The supermarket chain now expects EBITDA to decline 5% year over year, compared to a dip of 1.5% anticipated previously.
What Led to The Guidance Cut?
SUPERVALU cited lower than expected sales in the Retail and Save-A-Lot segments in the second-quarter fiscal 2017as the reason for its soft guidance. Higher competition in the grocery business as well as a challenging sales and retail environment also led to the decline. Moreover, the Save-A-Lot segment is impacted negatively due to deflationary environment as well as lower SNAP (supplemental nutrition assistance program) benefits compared to first-quarter.
The cumulative effect of these factors is expected to affect the top line in second-half fiscal 2017. The company also anticipates the comparable sales in second quarter to be lower than the first quarter.
Gloomy Grocery Environment
The grocery business is highly competitive and fragmented. Thus, as more companies are entering into the fray as well as expanding their presence, it is becoming tough for the existing players to retain their market share. Further, deflationary environment in food products and depleting footfalls at the supermarkets are causes of concern for these grocery chains.
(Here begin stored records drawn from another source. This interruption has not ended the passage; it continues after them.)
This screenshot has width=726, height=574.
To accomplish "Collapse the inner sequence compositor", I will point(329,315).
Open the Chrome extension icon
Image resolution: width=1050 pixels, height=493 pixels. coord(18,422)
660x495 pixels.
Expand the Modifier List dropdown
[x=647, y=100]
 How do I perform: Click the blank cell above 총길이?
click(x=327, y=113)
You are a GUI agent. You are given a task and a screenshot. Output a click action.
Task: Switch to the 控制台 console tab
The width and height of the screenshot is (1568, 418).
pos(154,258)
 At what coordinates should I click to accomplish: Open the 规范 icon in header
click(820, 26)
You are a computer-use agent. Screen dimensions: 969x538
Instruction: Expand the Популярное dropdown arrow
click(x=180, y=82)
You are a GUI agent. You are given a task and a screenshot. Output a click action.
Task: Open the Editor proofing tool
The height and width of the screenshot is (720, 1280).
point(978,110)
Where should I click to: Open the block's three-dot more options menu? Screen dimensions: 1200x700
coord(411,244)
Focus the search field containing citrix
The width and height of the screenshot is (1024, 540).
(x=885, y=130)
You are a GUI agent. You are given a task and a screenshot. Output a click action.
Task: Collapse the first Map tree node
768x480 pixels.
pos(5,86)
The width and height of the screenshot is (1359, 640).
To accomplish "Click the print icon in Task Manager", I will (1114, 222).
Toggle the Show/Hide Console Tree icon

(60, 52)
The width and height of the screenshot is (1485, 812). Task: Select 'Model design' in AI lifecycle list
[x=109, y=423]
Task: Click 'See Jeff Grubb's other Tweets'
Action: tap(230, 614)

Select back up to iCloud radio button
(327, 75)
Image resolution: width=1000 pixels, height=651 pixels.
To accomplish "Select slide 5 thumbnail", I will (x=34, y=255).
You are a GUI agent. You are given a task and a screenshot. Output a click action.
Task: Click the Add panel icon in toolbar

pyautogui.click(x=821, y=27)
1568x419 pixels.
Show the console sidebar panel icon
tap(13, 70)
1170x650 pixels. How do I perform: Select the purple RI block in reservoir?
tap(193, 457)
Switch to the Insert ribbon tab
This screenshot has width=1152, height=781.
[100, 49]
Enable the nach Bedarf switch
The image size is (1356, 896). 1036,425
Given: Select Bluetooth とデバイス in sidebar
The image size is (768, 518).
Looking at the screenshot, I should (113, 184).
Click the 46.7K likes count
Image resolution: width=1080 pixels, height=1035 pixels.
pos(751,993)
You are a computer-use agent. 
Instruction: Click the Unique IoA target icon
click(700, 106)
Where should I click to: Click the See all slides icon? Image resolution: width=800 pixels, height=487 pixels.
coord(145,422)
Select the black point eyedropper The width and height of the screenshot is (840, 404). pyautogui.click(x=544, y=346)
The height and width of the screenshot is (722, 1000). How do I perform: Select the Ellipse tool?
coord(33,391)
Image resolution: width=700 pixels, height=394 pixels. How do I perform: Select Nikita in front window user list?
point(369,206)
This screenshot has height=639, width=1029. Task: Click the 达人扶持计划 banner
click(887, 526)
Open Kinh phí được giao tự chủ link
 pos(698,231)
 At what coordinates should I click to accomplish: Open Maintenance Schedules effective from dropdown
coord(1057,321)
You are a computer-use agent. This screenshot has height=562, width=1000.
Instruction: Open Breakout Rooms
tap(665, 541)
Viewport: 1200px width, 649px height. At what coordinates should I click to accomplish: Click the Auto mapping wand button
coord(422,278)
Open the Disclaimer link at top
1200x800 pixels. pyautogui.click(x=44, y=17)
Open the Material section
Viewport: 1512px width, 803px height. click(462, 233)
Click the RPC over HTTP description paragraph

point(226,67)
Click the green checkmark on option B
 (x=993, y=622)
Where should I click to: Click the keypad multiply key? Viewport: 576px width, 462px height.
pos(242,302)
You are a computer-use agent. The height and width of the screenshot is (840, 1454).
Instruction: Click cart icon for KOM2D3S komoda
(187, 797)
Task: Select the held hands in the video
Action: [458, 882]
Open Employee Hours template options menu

Very recently, another grocery retailer, Sprouts Farmers Market Inc. (SFM - Free Report) trimmed its forecast for third-quarter and full-year 2016 citing a tough retail environment. Sprouts drastically slashed its third-quarter comparable sales guidance to come in flat with last year from the previous forecast of 3–4% growth. Simultaneously, the company curtailed its earnings and comps view for full-year 2016. The company now anticipates earnings per share in the range of 83–86 cents against 92–94 cents projected earlier. Further, the company’s comps growth guidance for the year was substantially lowered to 1.5–2.5% from the earlier forecast of 3.5–4.5%.
Following the guidance cut by Sprouts, several other grocery stocks also reported share price decline, Among the stocks that bore the brunt are Whole Foods Market, Inc. , United Natural Foods, Inc. UNFI and The Kroger Co. (KR - Free Report) which drew attention with significant price decline.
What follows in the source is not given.